Creditors of India’s bankrupt Essar Steel have accepted an offer from ArcelorMittal, the global steel giant said on Friday, in a major step towards its efforts to establish a meaningful presence in India, the Financial Times reported. The announcement came a day after Essar’s founding Ruia family offered to pay off the company’s entire outstanding debt of Rs543bn ($7.4bn), in a last-ditch attempt to pull the company out of the insolvency proceedings and halt the sale by creditors.
India
India’s second-oldest mutual fund has grown wary on non-banking financial companies after landmark defaults by IL&FS group fueled a cash crunch in the sector, Bloomberg News reported. Canara Robeco Asset Management is exercising caution on investments in short-term debt issued by NBFCs, as the fallout from Infrastructure Leasing & Financial Services Ltd. adds to strains caused by asset-liability mismatches. The company is a joint venture between Canara Bank and Netherlands-based asset manager Robeco.
India’s tight money conditions and fears of a contagion following a debt crisis at a local lender dented demand and put a muzzle on animal spirits in the world’s fastest-growing major economy, Bloomberg News reported. Economic growth in the July-September quarter may have retreated from the 8 percent plus expansion in the three months ended June as consumption cooled, a slew of high-frequency data show.
ScS Group said on Thursday it would stop selling its sofas and carpets at House of Fraser stores from January, saying the partnership had ceased to be beneficial since billionaire Mike Ashley bought the collapsed department store group, Reuters reported. Sports Direct, the British sportswear retailer controlled by Ashley, snapped up House of Fraser and its 58 stores from administrators for 90 million pounds ($116 million) in August.

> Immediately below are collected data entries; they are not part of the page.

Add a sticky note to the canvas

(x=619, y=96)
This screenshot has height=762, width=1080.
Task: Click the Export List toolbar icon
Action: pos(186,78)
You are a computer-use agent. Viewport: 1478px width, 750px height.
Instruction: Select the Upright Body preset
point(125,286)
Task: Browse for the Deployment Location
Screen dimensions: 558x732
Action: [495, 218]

Essar Steel India Ltd said its board and shareholders have offered to pay 543.89 billion rupees ($7.42 billion) to creditors to settle their claims, allowing the company to exit from a bankruptcy process, Reuters reported. The steelmaker, owned by the billionaire Ruia brothers, is one of a group of companies that are among India’s biggest debt defaulters that were pushed into the bankruptcy court last year after a central bank order that was aimed at clearing record bad loans at the country’s banks.

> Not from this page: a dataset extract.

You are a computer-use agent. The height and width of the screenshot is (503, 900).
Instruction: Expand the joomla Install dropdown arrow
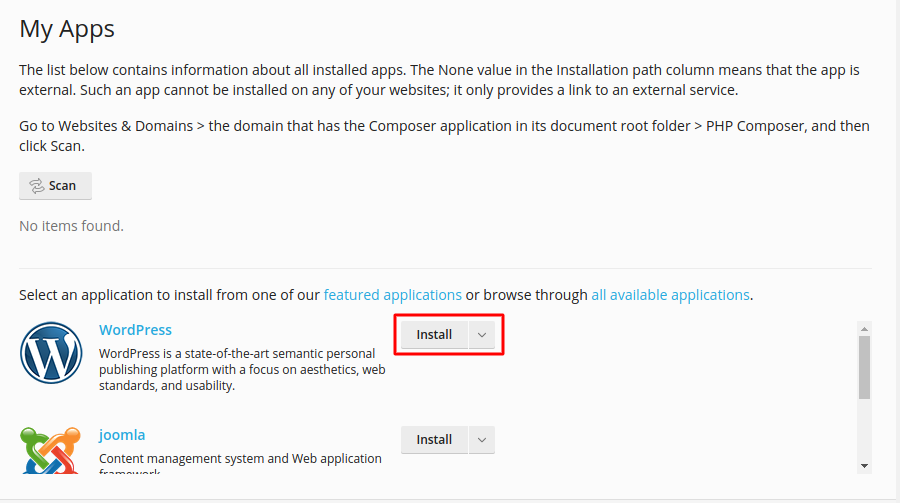pyautogui.click(x=481, y=440)
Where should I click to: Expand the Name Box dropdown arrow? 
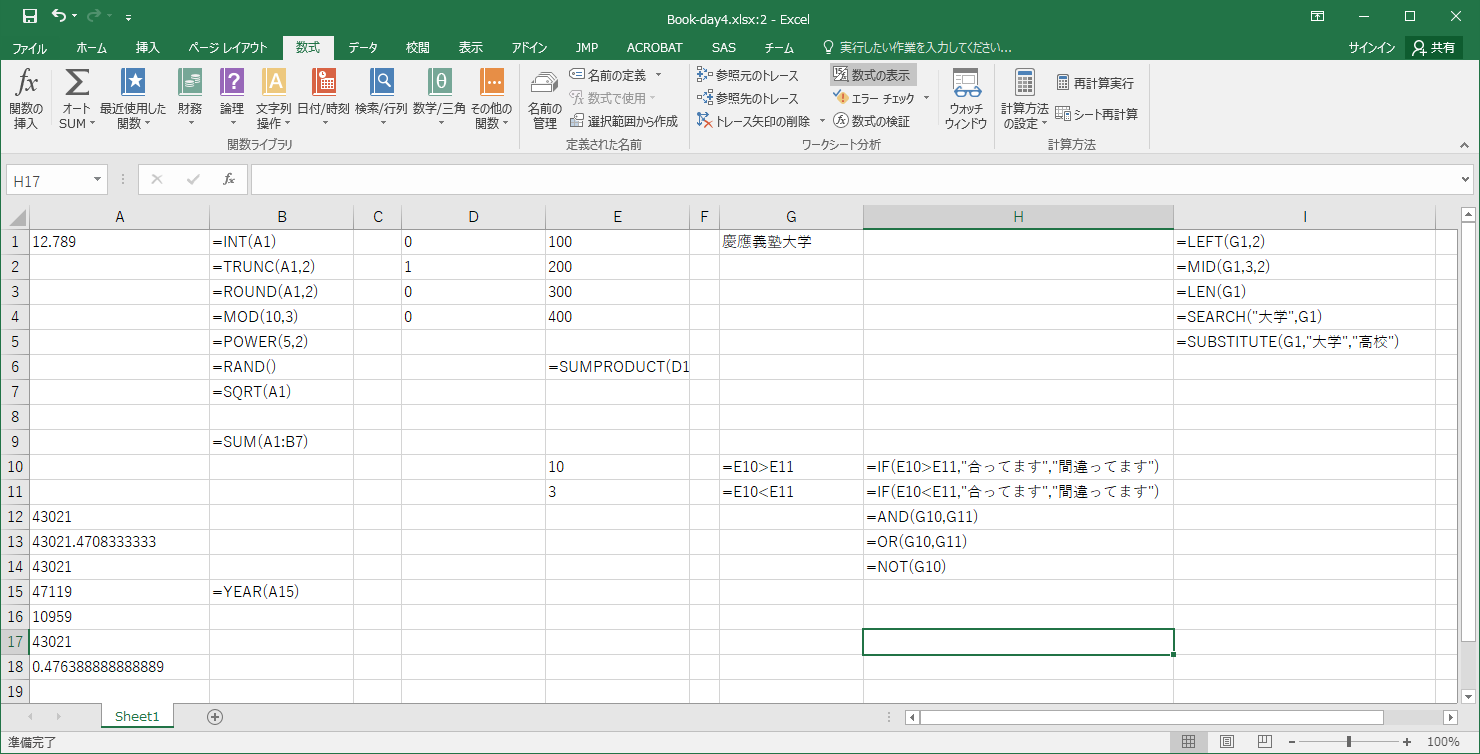point(98,180)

Lenders to Essar Steel India Ltd., the biggest mill being sold under the nation’s insolvency process, are voting to finalize a bid from ArcelorMittal, people with knowledge of the matter said. Arcelor has offered to make an upfront payment of about 395 billion rupees ($5.4 billion) to the banks, the people said, asking not to be identified because the information is private, Bloomberg News reported. The Luxembourg-based suitor later plans to pay the lenders about 25 billion rupees from Essar Steel’s retained earnings, according to the people.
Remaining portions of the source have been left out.